Hirngespenster (German Edition)
Wischt mir die Nase ab und streicht mir über den Kopf. Lässt sich sogar zu einem Kuss auf meine Wange herab. Ich wende entrüstet den Kopf ab, überlege es mir dann jedoch anders. Lege den Kopf schräg.
Macht sie den Verschluss auf?
Sie lacht. »Komm raus«, sagt sie. Direkt freundlich. Geht zu Oles Bücherecke und holt ein Buch für mich raus, zum Angucken. Dieses Bilderbuch habe ich Nils mal gekauft, es weckt Erinnerungen in mir. Dass sie es sich jetzt mit mir zusammen anguckt, beruhigt mich ungemein. Manchmal ist sie wirklich ein Engel.
Ich habe nie behauptet, dass ich ein Engel war. Vielleicht habe ich es mal eine Zeitlang geglaubt, zum Beispiel, als mir Anna immer so übel mitgespielt hat. Und mindestens als ich diese unverfrorene Kontaktanzeige las, hielt ich mich für unfehlbar und treu. Und dann diese bescheuerte Reaktion von Johannes, die mich derartig aufbrachte gegen ihn! Neben dem Stress, den ich mit Anna erleben musste, sollte es mir niemand verdenken, dass ich schließlich den Engel hinter mir ließ und zusah, dass ich überlebte. Ich war unendlich frustriert, konnte nicht fassen, was aus mir geworden war: eine Fast-Hausfrau, schwanger mit dem zweiten Kind, verheiratet mit einem Mann, den ich nahezu seit Kindertagen kannte und der mich nicht mehr attraktiv fand. Ich sehnte mich so sehr nach meinem alten Leben zurück, dass es mir regelrecht die Brust zerriss. Natürlich liebte ich Nils und hätte mein Leben für ihn gegeben. Und ich liebte auch das zweite Kind in meinem Bauch. Aber ich hasste die Situation, in der ich mich befand. Ich fühlte mich ausgeliefert; einem Mann ausgeliefert, der nichts mehr mit mir anfangen konnte. Ich selbst fand mich attraktiv.

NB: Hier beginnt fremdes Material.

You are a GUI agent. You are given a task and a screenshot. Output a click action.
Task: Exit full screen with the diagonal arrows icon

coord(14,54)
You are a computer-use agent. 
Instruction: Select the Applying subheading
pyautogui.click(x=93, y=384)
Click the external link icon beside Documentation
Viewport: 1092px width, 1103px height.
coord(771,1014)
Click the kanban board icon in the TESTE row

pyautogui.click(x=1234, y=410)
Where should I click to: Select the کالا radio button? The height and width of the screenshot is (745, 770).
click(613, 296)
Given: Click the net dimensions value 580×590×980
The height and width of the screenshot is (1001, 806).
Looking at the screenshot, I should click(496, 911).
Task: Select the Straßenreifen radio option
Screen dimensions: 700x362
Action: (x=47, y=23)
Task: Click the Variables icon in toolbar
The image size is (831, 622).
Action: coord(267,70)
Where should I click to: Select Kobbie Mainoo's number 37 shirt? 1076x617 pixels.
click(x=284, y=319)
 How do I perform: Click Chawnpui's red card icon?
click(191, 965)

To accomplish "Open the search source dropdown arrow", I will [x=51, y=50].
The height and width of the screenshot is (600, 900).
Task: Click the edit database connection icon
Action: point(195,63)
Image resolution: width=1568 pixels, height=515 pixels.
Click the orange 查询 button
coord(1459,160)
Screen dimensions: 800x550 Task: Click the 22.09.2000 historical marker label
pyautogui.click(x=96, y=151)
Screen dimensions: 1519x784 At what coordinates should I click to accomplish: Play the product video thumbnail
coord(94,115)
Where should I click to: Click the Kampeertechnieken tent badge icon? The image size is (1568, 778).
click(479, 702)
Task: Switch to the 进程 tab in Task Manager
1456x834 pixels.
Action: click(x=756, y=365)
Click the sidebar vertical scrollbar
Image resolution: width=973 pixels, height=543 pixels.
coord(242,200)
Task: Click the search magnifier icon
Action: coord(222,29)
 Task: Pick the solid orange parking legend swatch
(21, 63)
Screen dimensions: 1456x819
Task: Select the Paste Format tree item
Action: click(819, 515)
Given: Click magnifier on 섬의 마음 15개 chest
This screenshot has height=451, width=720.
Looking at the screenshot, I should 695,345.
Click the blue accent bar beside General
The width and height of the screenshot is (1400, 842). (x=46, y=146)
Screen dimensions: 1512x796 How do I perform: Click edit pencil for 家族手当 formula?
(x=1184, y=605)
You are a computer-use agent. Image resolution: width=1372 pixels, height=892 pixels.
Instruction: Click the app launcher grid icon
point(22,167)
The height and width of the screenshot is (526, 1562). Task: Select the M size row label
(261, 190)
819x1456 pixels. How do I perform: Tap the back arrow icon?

Ich war eine schlanke Schwangere, eine mit Chucks an den Füßen, Hüftjeans und tailliertem T-Shirt und einem kleinen Haargummi im kinnlangen blonden Haar. Eher der Studentinnentyp, wenn ich so sagen darf. Ich war Redakteurin, mein Gott, keine Hausfrau, die ständig putzte. Und trotzdem – letzten Endes war ich doch nur eine ganz normale Frau, eine Mama geworden.
Ich stritt mich mit Johannes darüber, wer am Wochenende gerade mit Nils »dran« war. Entweder beschäftigte er sich mit ihm, damit ich »Zeit für mich« hatte, so wie er es nannte, oder umgekehrt. Das Ganze war allerdings ein Witz. Wenn er »dran« war, lief das folgendermaßen ab: Er saß auf dem Sofa und las Zeitung, ich packte die Tasche für die beiden: Trinkflasche, Babygläschen, Butterkekse, Lätzchen, Sachen zum Wechseln, Windeln, Creme, dicke Jacke, dünne Jacke … – was nicht eben schnell ging. Dann zog ich Nils an, stellte ihn im Flur ab und rief: »Nils wäre dann so weit, Johannes.« Johannes fiel unter Umständen noch eben ein, dass er schon seit längerem ein wichtiges Schreiben seines Steuerberaters suchen oder mal kurz die Post von vor drei Wochen öffnen musste, und er verschwand erst einmal im Arbeitszimmer. Ich stand mit dem schwitzenden Kind im Flur und wartete auf Herrn Jakobi. Und wenn dieser sich dann bequemte, Nils bei der Hand zu nehmen und das Haus zu verlassen, fing meine Runde durch die Wohnung an: Ich klaubte Klamotten und Spielsachen vom Boden auf, stellte eine Maschine Wäsche an, bereitete das Essen vor, fegte Krümel – und saß gerade mal fünf Minuten mit schmerzendem Rücken auf dem Sofa, wenn die beiden von ihrem Spaziergang zurückkehrten. Ich rührte mich nicht und spielte toter Mann auf meinem Platz auf dem Sofa, bis Johannes strahlend mit Nils im Schlepptau reinkam und sagte: »So. Das war schön. Hast du auch was Schönes gemacht?« Dann ließ er sich aufs Sofa fallen und griff nach meiner Zeitung.
Ich weiß. Ich hätte mich mal locker machen können und nicht den ganzen Mist tun, wenn sie weg waren, sondern mich verdammt noch mal sofort aufs Sofa hocken. Oder ihn mal die Sachen für unterwegs einpacken lassen können. »Das kann ich doch machen, Schatz.« Aber er tat es ja nie! Nie von selbst jedenfalls. Ja, ja. Ich weiß.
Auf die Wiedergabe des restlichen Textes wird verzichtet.